That seems to have a comparable result - but where and when would those properties be set, and how would they deal with self?
It would be necessary that the closures are static so that every instance will adopt the changed behavior, wouldn't it?
It's definitely a lot more work than the method outlined in the proposal, but unless someone wants to use dynamic on a large number of methods, I think this wouldn't be to bad (and you could use code generators for the boilerplate).
It's not a bug, it's a feature - per-instance swizzling
no but seriously, those are some fair points. I wonder if dynamic methods couldn't be exposed as mutable closures somehow using another spelling (e.g. MyType.DynamicMethods.doSomething = { ... }). That could allow you to ignore the self argument when calling as a method and allow re-swizzling at runtime.
Imho it's still an option... I don't know how big of a problem @objc really is in this context, and how many people would need to write stuff like
open class Swizzled {
static public var xClosure: (Swizzled, Int) -> Int = {
return $1
}
public func swizzledProtocolRequirementX(parameter: Int) -> Int {
return Swizzled.xClosure(self, parameter)
}
}
Another issue of this solution is that without +initialize, somebody has to actually do the "swizzling"... but I hope this can be solved in the future with some reflection & metaprogramming - maybe even before @objc is fully deprecated ;-)
I will updated the pitch to clarify this. Your example will be rejected because the generic signature does not match.
The @dynamicReplacement(for:) attributes indicates which dynamic declaration is replaced by the new declaration. This declaration must have the same type -- including generic signature and requirements -- and be on an extension of the owning type or at module scope for dynamic non-member declarations.
// Module A
extension Set where Element: SomeProtocol {
dynamic func foo() { }
dynamic func bar() { }
}
// Module B
extension Set {
@ dynamicReplacement(for: "foo()")
dynamic func myFoo() { } // ERROR: signature of myFoo doesn't match signature of foo
}
extension Set where Element: SomeProtocol {
@dynamicReplacement(for: "bar()")
dynamic func myBar() { } // okay: signatures match
}
// ModuleA
class MyThing<T> {
static dynamic func doSomething() -> Int { return -1 }
}
// ModuleB
extension MyThing where T: MyProtocol {
@dynamicReplacement(for: doSomething)
func doSomethingVariant1() -> Int { return 42 } / ERROR: signature of doSomethingVariant1 doesn't match signature of doSomething
}
Seems like this has been merged into master a while ago, but since the attribute is marked UserInaccessible, I guess it'll be a while before its publicly available?

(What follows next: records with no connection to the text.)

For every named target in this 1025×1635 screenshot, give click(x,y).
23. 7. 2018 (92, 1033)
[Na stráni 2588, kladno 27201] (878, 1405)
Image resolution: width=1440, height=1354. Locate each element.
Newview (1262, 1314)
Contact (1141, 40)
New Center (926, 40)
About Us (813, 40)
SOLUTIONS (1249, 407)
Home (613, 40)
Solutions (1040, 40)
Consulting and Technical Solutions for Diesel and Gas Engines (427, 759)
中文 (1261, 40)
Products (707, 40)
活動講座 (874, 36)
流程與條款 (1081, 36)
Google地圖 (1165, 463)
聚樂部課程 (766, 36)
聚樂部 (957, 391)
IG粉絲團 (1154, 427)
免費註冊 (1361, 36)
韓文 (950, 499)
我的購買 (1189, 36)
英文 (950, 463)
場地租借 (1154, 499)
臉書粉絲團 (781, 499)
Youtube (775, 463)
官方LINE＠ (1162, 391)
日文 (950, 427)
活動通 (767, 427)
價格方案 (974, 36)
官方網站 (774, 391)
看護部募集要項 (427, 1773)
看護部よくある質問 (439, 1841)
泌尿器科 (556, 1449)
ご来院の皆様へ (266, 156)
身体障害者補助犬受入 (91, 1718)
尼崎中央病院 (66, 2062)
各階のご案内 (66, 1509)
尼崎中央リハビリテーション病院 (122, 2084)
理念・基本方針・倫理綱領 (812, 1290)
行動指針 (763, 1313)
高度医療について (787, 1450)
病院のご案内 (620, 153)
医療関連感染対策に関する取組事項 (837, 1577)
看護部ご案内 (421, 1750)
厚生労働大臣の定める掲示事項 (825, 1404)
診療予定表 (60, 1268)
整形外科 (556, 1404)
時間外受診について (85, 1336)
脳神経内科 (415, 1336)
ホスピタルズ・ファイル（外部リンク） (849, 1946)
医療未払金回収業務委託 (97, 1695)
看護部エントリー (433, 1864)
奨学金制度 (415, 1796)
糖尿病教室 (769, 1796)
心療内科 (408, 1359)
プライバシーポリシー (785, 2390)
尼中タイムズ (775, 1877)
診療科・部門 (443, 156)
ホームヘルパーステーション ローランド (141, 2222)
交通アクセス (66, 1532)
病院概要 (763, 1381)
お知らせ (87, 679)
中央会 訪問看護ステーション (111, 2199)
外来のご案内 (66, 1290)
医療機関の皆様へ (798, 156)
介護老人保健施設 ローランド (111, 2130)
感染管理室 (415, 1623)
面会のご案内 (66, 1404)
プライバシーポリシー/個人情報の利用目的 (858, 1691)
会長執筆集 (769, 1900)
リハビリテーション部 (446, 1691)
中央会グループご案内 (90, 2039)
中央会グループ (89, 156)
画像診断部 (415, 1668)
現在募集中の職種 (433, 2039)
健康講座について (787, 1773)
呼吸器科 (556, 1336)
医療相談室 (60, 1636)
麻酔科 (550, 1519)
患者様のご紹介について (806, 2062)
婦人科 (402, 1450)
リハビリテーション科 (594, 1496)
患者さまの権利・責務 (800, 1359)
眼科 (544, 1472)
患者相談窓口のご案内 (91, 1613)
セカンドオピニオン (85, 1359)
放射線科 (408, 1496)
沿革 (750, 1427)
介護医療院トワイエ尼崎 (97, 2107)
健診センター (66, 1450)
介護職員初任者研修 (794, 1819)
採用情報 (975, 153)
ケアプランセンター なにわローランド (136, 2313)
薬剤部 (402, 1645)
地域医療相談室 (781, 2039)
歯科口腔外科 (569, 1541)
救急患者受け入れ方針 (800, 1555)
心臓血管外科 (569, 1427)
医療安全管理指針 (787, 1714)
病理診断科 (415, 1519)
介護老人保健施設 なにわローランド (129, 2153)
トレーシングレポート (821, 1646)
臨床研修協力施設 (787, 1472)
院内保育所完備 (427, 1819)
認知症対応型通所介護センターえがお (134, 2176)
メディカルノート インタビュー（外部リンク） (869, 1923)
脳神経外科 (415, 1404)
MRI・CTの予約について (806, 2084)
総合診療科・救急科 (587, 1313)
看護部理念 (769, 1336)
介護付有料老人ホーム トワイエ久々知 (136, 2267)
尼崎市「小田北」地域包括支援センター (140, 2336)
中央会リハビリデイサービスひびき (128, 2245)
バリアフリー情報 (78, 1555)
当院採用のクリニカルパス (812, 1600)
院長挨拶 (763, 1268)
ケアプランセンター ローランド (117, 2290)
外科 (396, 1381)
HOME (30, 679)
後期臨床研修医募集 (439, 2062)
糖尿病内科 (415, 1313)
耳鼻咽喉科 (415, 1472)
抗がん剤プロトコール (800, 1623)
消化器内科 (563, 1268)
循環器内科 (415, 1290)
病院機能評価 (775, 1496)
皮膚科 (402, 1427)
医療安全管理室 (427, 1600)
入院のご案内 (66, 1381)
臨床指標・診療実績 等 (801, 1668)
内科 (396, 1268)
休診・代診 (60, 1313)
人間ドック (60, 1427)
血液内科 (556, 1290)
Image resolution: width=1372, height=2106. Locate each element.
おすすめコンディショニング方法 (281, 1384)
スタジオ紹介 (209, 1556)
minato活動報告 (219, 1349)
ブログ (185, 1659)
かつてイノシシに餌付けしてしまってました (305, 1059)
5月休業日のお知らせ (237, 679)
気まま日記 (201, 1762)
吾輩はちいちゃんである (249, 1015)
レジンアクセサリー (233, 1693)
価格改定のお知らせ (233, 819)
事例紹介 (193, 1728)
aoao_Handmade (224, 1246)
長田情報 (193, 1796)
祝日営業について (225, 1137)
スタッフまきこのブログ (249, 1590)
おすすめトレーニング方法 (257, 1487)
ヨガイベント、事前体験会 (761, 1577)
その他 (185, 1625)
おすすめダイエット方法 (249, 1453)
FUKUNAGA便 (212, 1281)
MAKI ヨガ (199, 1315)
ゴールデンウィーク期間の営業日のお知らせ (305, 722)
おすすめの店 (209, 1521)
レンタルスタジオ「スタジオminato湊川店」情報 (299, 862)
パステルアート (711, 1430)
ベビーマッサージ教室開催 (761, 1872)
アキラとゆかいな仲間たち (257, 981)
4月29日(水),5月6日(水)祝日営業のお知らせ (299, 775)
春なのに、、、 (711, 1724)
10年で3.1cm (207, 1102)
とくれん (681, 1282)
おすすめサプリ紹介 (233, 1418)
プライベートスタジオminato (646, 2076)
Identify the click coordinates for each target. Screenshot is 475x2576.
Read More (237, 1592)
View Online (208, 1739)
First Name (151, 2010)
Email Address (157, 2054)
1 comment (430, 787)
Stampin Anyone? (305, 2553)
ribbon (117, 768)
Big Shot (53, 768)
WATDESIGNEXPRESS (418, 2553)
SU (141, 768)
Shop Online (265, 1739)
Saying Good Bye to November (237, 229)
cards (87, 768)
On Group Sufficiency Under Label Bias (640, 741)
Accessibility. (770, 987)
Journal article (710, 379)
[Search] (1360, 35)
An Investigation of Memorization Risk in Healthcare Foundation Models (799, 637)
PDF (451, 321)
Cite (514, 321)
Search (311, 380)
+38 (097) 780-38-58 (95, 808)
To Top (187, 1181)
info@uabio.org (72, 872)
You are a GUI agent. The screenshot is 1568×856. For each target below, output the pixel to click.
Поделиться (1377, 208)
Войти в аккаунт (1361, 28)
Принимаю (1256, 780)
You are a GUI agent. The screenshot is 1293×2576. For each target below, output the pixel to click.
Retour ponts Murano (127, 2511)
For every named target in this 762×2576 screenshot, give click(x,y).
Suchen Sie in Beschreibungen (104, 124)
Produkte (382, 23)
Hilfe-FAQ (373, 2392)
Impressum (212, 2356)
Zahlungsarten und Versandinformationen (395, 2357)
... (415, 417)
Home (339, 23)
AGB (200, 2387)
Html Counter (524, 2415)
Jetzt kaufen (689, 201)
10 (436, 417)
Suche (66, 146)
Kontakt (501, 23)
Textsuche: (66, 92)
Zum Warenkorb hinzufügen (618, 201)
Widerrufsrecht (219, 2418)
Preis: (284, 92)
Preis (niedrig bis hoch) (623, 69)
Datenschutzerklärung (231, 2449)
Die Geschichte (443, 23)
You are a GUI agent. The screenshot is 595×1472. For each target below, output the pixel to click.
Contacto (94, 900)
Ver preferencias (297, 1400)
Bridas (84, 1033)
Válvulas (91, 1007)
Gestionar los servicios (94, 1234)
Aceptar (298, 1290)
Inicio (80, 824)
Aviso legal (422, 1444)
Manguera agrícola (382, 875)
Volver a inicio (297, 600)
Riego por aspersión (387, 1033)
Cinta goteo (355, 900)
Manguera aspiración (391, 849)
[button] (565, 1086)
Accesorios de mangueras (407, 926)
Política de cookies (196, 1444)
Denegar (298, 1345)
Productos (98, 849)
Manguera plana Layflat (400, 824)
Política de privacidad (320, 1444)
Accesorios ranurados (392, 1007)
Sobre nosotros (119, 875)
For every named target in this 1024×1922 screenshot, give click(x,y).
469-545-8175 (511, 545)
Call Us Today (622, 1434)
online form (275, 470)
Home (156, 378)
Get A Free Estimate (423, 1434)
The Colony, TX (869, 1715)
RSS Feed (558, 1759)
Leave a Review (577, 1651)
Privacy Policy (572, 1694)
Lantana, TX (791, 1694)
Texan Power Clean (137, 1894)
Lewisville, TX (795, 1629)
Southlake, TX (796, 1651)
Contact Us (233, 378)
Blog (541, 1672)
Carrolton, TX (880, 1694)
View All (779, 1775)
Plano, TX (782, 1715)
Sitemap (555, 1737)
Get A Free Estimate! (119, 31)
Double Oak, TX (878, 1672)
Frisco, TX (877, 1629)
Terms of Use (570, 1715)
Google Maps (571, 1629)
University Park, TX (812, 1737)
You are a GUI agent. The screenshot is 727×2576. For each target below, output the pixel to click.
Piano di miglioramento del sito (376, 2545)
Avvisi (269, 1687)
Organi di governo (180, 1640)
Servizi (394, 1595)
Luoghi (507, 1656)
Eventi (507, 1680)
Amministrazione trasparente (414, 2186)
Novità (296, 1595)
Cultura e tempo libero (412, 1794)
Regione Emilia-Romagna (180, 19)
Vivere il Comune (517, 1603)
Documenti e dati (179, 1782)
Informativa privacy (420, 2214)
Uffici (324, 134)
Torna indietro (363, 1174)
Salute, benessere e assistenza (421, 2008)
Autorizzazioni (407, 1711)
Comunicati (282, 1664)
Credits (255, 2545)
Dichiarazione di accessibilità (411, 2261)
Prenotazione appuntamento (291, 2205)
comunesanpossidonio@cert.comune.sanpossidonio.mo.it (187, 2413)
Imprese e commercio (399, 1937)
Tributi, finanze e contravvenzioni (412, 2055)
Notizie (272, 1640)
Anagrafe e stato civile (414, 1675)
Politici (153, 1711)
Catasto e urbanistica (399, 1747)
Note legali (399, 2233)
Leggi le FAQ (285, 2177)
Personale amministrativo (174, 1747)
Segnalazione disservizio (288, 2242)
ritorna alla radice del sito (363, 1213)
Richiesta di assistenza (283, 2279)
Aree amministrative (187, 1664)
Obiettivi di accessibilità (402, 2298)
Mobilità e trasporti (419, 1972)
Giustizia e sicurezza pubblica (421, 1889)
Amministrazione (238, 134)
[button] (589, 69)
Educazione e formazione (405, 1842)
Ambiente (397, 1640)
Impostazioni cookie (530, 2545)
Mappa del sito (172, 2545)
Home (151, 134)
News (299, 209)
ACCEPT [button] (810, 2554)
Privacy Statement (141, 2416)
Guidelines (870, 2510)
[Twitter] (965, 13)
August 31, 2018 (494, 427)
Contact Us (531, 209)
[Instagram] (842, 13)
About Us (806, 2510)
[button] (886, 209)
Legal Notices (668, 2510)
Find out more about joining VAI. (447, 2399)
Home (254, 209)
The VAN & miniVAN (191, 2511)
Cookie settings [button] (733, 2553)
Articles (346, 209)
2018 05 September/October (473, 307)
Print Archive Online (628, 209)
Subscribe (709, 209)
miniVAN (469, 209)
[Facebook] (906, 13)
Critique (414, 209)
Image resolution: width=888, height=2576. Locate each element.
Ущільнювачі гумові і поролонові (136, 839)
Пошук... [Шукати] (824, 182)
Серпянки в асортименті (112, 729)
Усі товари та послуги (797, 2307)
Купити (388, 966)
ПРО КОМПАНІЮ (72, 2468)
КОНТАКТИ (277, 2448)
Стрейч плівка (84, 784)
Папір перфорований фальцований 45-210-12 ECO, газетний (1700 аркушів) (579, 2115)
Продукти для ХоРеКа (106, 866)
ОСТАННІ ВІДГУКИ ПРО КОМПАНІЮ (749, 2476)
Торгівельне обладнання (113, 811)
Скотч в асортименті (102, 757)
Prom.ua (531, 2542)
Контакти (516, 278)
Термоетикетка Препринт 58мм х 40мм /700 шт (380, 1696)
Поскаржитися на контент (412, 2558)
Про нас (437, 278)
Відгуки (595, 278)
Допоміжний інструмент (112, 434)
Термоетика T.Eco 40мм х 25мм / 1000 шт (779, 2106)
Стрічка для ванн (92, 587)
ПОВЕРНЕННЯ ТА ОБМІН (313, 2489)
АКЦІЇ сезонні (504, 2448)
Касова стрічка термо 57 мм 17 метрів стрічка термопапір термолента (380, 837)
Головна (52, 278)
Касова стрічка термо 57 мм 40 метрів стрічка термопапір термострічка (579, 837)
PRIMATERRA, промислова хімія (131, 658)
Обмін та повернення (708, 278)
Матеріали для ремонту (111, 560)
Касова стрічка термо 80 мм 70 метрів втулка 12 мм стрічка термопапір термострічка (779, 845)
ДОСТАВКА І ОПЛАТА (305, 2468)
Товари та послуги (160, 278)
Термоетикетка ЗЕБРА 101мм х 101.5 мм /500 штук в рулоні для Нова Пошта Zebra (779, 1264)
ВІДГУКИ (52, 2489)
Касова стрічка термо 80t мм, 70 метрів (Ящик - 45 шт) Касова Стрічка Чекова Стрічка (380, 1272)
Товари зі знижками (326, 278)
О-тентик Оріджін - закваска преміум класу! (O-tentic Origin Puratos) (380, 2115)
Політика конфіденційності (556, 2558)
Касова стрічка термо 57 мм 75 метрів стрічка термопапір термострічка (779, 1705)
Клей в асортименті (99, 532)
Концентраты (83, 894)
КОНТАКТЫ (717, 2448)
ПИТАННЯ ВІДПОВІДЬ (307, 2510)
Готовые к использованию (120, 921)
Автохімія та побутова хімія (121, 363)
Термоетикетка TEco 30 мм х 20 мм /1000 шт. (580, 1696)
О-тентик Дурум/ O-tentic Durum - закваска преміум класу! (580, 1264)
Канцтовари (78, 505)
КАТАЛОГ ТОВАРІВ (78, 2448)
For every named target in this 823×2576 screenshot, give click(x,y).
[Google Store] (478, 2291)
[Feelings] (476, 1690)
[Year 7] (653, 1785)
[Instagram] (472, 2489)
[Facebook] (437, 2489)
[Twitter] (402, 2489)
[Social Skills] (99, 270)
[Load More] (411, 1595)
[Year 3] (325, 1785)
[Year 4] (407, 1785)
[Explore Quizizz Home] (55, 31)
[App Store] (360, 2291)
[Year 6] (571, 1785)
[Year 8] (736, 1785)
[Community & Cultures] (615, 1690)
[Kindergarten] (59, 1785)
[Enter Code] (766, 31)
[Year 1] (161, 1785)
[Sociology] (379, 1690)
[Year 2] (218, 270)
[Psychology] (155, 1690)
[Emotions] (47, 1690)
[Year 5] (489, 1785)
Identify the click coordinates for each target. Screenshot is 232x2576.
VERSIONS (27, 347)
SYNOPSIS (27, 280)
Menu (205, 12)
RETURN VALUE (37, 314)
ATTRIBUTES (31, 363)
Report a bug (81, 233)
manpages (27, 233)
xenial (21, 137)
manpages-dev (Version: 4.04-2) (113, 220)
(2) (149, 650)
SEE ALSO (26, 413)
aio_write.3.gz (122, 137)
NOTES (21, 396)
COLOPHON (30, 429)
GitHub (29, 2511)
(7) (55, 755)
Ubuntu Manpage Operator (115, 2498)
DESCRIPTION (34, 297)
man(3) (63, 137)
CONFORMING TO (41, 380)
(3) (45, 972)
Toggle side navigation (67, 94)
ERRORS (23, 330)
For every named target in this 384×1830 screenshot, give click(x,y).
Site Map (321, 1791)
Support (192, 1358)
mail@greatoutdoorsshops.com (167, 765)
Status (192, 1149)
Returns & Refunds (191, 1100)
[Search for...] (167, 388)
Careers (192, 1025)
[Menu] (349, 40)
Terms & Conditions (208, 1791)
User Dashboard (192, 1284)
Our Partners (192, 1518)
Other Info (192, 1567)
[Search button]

I now hope that this feature stay only available for Apple since there is no clear/real use case for it(outside of Apple), FWIW the consensus seem to be more against it than for it and for the record yes Iām biased Iām against it.
I just came across this thread and thought that some of you might be interested in an experimental package I made a little while ago for replacing Swift functions/methods at run time: swift-mixin. Keep in mind that it was purely an 'academic' endeavour, so it's very unstable, only works on x86, and doesn't work for class methods as of 5.6. I also probably won't be addressing any of those issues because I only made it because it seemed like an interesting challenge (I wouldn't recommend actually using it in a legitimate project).
As an aside, there is a lower level way of "swizzling" any Swift method, "iinterposing" explained here. Designing it into the language in as general and powerful a form is likely to be difficult.